Yup, there's both Future and Fantasy bestiaries coming. They aren't enormous 300-page Monster Manual style things though - they're 40-50 page soft covers. Monsters will get a LOT of detail.

In the meantime, all the monsters designed for the system are up on the Bestiary on the official website at www.woinrpg.com.


----------



## Lucas Yew (Apr 26, 2016)

Does the Fantasy Core book have some basic monsters included, like dragons?


----------



## Morrus (Apr 26, 2016)

Lucas Yew said:


> Does the Fantasy Core book have some basic monsters included, like dragons?




Not in that specific book, but there are tons for free on the website (which will be in the Bestiary when it is released) so you have plenty to play with. Along with comprehensive guidelines and rules for designing your own monsters!


----------



## Lucas Yew (Apr 26, 2016)

Thanks for the reply! Will I get any discounts with the upcoming standalone hardcover(s) PDF if I've already bought portions that are included in it? If not, I'll have to wait more while saving money until that classy single book finally arrives on the market...

Edit: In fact, I just decided to buy the three booklets for OLD anyway. It's just SO happens to be what I envisioned to be a game rule of my taste (bell curve probability, crunchy, open game, etc.).


----------



## Doctor Futurity (Apr 26, 2016)

Morrus said:


> Yup, there's both Future and Fantasy bestiaries coming. They aren't enormous 300-page Monster Manual style things though - they're 40-50 page soft covers. Monsters will get a LOT of detail.
> 
> In the meantime, all the monsters designed for the system are up on the Bestiary on the official website at www.woinrpg.com.

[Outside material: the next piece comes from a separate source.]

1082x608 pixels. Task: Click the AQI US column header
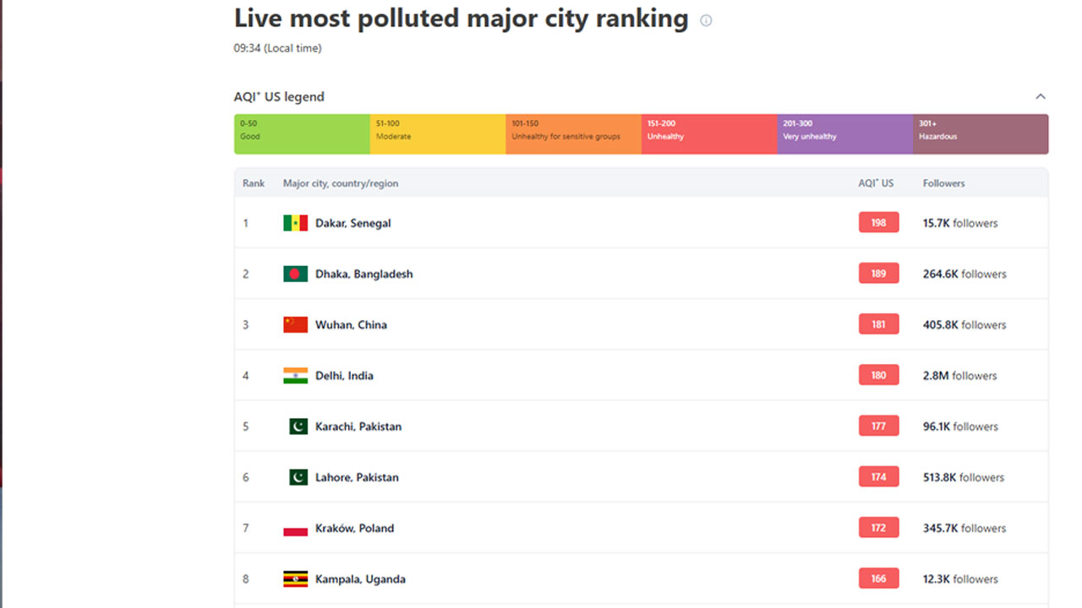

Excellent! Thanks for the link. I'm pitching NEW to my group this week, want to run a campaign with it soon.


----------



## Jabborwacky (Apr 27, 2016)

It looks fantastic! Great job to all those involved!


----------



## Plissken (Apr 27, 2016)

Any E.T.A. on N.O.W.?


----------



## Morrus (Apr 27, 2016)

Plissken said:


> Any E.T.A. on N.O.W.?




Months away. It's only a draft manuscript at the moment.


----------